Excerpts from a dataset

╔══

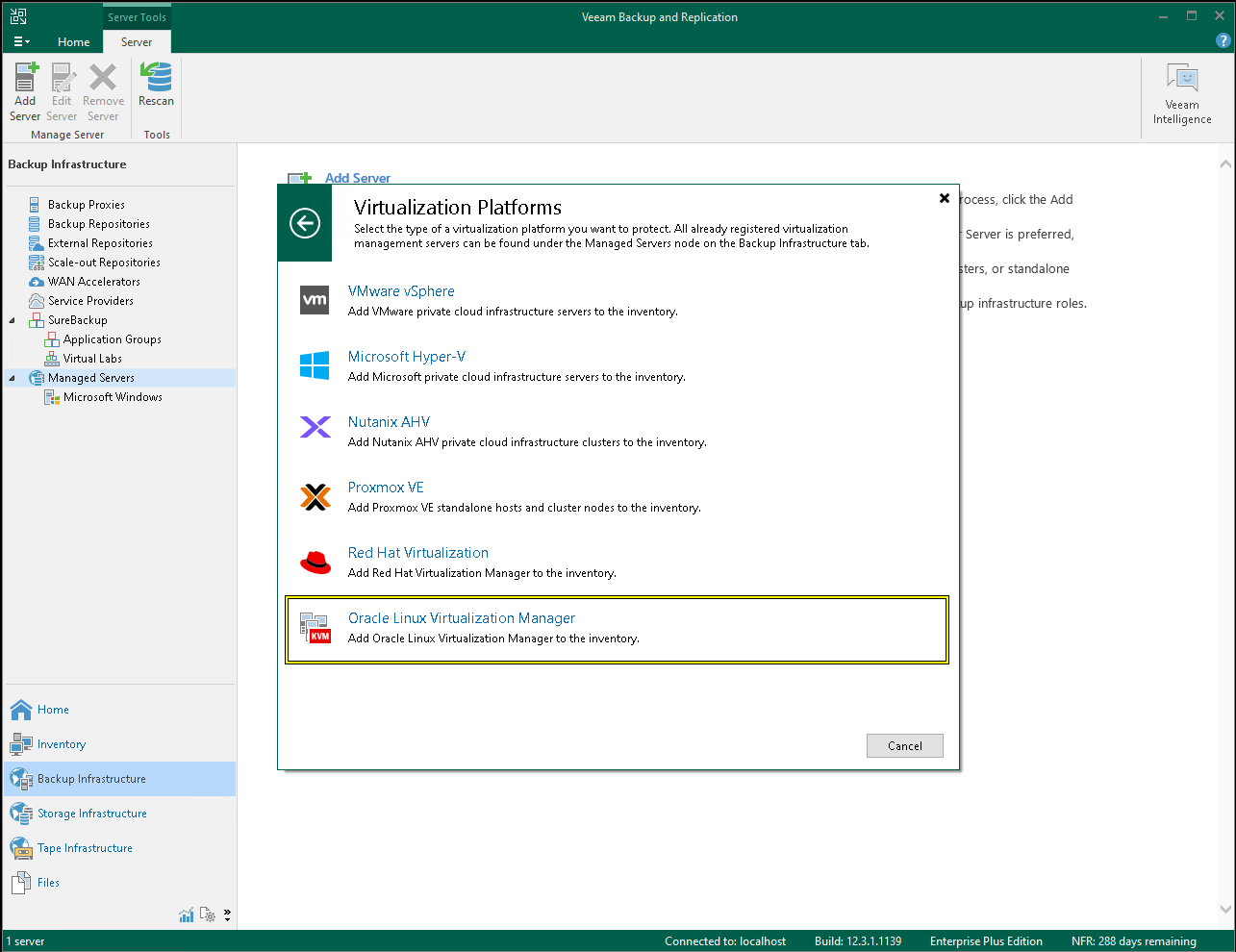Select Backup Repositories in the tree
1236x952 pixels.
tap(98, 224)
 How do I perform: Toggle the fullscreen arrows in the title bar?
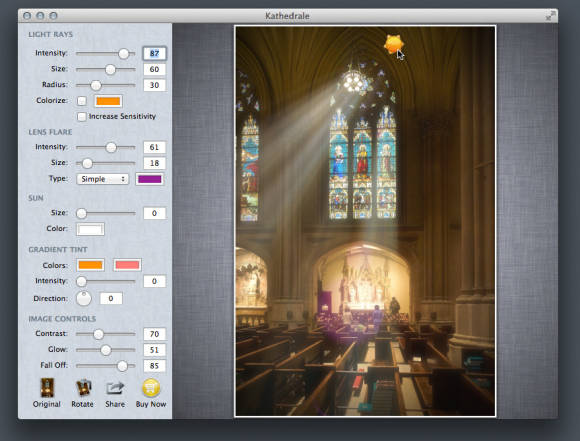(x=550, y=16)
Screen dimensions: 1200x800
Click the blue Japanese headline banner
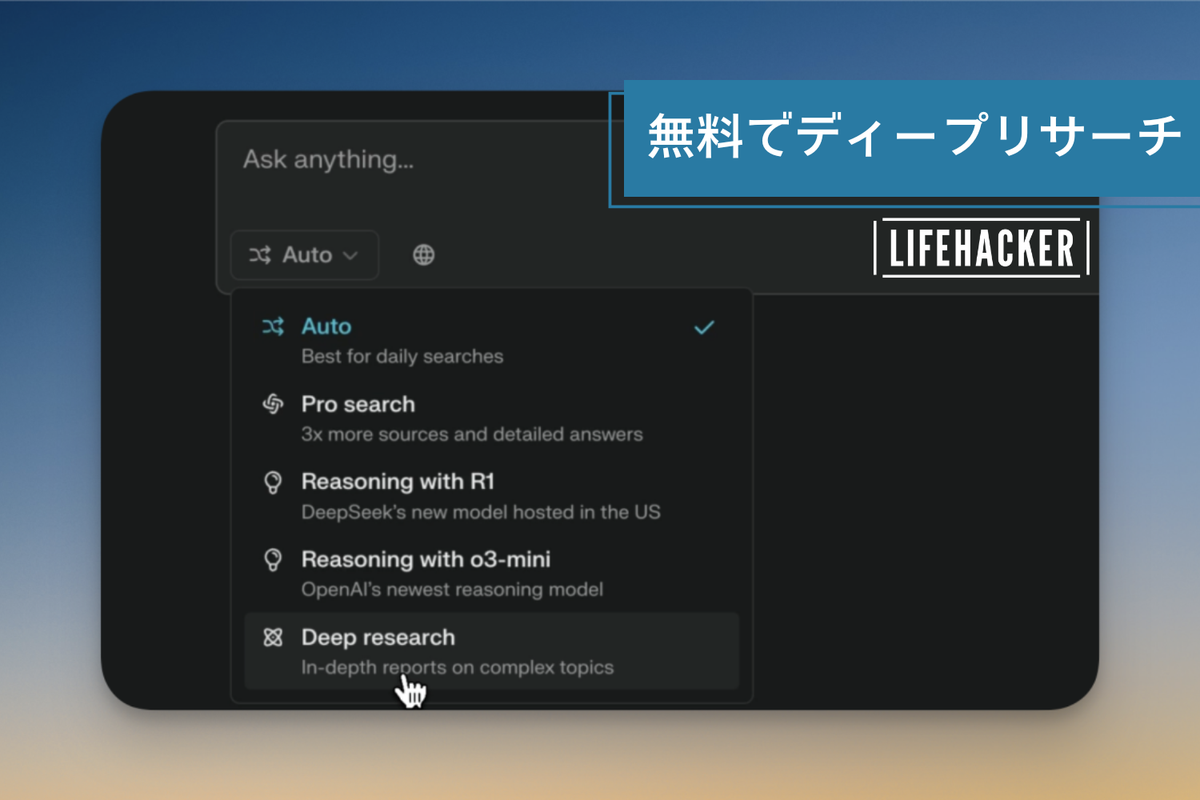910,138
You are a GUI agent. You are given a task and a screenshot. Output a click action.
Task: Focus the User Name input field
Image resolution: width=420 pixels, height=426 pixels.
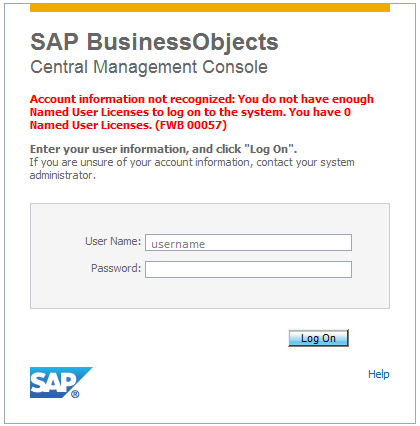248,243
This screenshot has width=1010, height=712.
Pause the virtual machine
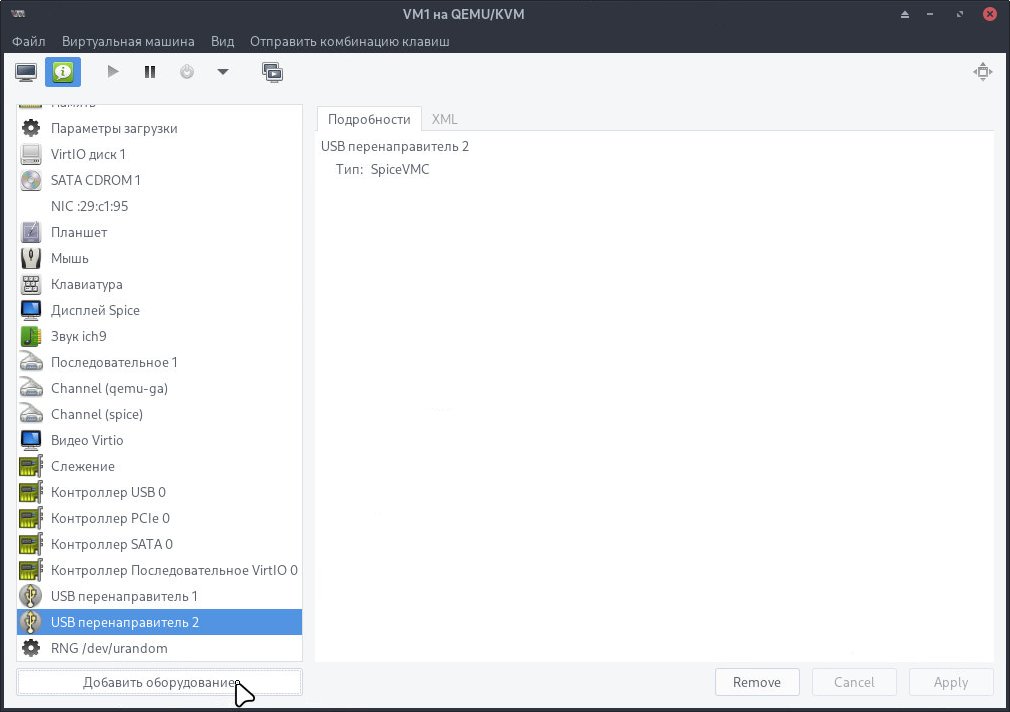(x=150, y=71)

╚══

About this exercise: There should be an exact restatement of the lines from the line with "How do I perform: Toggle" through the last line of the entries above, and no pictures in it.

Result for this exercise:
 How do I perform: Toggle the fullscreen arrows in the title bar?
(x=550, y=16)
Screen dimensions: 1200x800
Click the blue Japanese headline banner
910,138
You are a GUI agent. You are given a task and a screenshot. Output a click action.
Task: Focus the User Name input field
Image resolution: width=420 pixels, height=426 pixels.
248,243
This screenshot has width=1010, height=712.
Pause the virtual machine
(x=150, y=71)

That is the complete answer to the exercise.